Reforming Education: No Quick Fix

  • For the educational establishment... test scores are treated as indications of the extent to which the required ground covering has been done. ...as educationally significant. However, while they may be prognostic of a child's ability to get through school... they do not provide us with an appraisal of the child's progress in the long process of becoming a generally educated human being -- the advance made toward a more skillful, thoughtful, and cultivated mind.

  • Many... have the wrong expectation of the profit to be derived from schooling. They think that the only purpose of schools is to prepare their children to earn a living. While that certainly is an objective to be served, it is, in terms of human values, less important than preparation for citizenship and for leading a richly rewarding, good human life. Even with regard to earning a living, ...in our high-tech economy, preparation for earning a good living is more readily secured by those who can read, write, speak, and figure well and who have learned how to think critically and reflectively, rather than by those given specialized job training...

  • A report of the Carnegie Foundation recommended the abolition of the undergraduate bachelor of science degree in education leading to the state certification of teachers. Schools of education should become research institutions at the graduate level of the university and not places for the training of schoolteachers. Those planning to enter the profession of teaching should have four years of general, liberal education at the college level, and then three years of practice teaching under supervision... the best teacher is one who learns in the process of teaching.

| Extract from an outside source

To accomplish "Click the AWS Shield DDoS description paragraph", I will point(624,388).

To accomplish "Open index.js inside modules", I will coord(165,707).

  • ...money-making and other external indices of social success must become subordinate to the inner attainments of moral and intellectual virtue.

  • ...an adequate reform of public education in our school system cannot be accomplished by anything like a quick fix. We suspect that anyone who thinks otherwise cannot fully understand the shape of an adequate reform or all the obstacles to be overcome in achieving it.

  • ...it is only by struggling with difficult books, books over one's head, that anyone learns to read.

  • The books to be read should not be limited to those written in English.... Instead it should be devoted to the great works of history, biography, philosophy, theology, natural science, social science, and mathematics, as well as the... tradition of Western literature -- in English translation... Its aim should not be a survey of Western civilization, but an effort to understand the basic ideas and issues in Western thought.

  • Every seminar should involve at its conclusion the assignment of a short composition in which students would attempt to state how their understanding of the book discussed in the seminar was increased by their participation in the discussion.

  • ...our political democracy depends upon the reconstitution of our schools. Our schools are not turning out young people prepared for the high office and the duties of citizenship in a democratic republic. Our political institutions cannot thrive, they may not even survive, if we do not produce a greater number of thinking citizens, from whom some statesmen of the type we had in the eighteenth century might eventually emerge. We are, indeed, a nation at risk, and nothing but radical reform of our schools can save us from impending disaster... Whatever the price... the price we will pay for not doing it will be much greater.

Philosopher at Large: An Intellectual Autobiography (1977)

  • [I]f local civil government is necessary for local civil peace, then world civil government is necessary for world peace.

Unsourced

  • The great books of ancient and medieval as well as modern times are a repository of knowledge and wisdom, a tradition of culture which must initiate each generation.

  • The Paideia Program seeks to establish a course of study that is general, not specialized; liberal, not vocational; humanistic, not technical. Only in this way can it fulfill the meaning of the words "paideia" and "humanities," which signify the general learning that should be in the possession of every human being."